**Problem to solve**:
Reproduce the passage below on Max Verstappen's entry in the Supercars All-Stars Eseries word for word, in full.
··· Document text ···
The shining example of how to successfully transition from real racing to e-racing appears to be the Aussie Supercars All-Stars Eseries. Whereas only a few drivers with Formula One race seats have been competing in the virtual F1 races, with the majority of the grid made up of a rag-tag mix of professional e-racers and celebrities, all the teams and drivers from the real 2020 Virgin Australia Supercars Championship are taking part in its e-racing alternative this year.
There is one “International Wildcard” seat offered to a famous racing driver from another discipline, however, and for the most recent round this week (the second event, with the series having kicked off on April 8), that space was filled by Aston Martin Red Bull Racing F1 driver Max Verstappen.
Verstappen, the 22-year-old racing sensation who finished third in the Formula One World Championship last year, competed in the Supercar All Stars Eseries with his usual Red Bull Racing #33 car number and RB16 livery, though it wrapped quite a different a beast to his usual racing machine: a 5.0-litre, V8-powered Red Bull Holden.
··· Dataset extract ···
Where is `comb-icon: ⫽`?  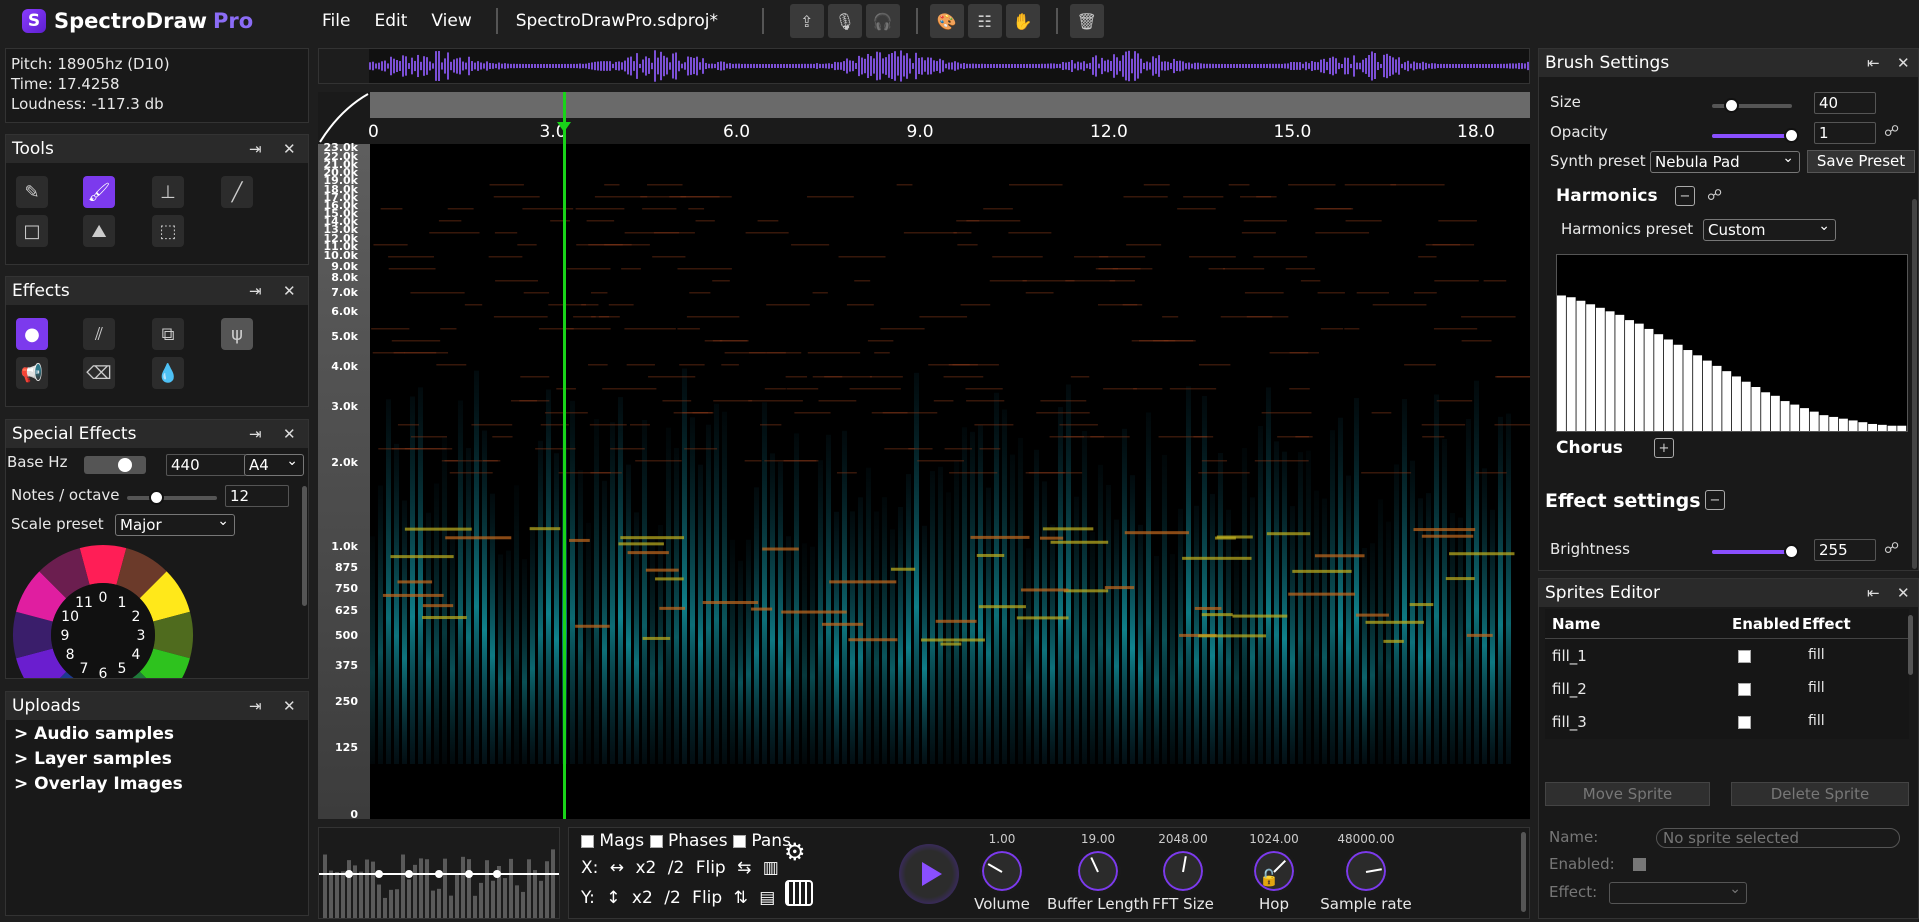
comb-icon: ⫽ is located at coordinates (99, 334).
···
**Response area**:
The shining example of how to successfully transition from real racing to e-racing appears to be the Aussie Supercars All-Stars Eseries. Whereas only a few drivers with Formula One race seats have been competing in the virtual F1 races, with the majority of the grid made up of a rag-tag mix of professional e-racers and celebrities, all the teams and drivers from the real 2020 Virgin Australia Supercars Championship are taking part in its e-racing alternative this year.
There is one “International Wildcard” seat offered to a famous racing driver from another discipline, however, and for the most recent round this week (the second event, with the series having kicked off on April 8), that space was filled by Aston Martin Red Bull Racing F1 driver Max Verstappen.
Verstappen, the 22-year-old racing sensation who finished third in the Formula One World Championship last year, competed in the Supercar All Stars Eseries with his usual Red Bull Racing #33 car number and RB16 livery, though it wrapped quite a different a beast to his usual racing machine: a 5.0-litre, V8-powered Red Bull Holden.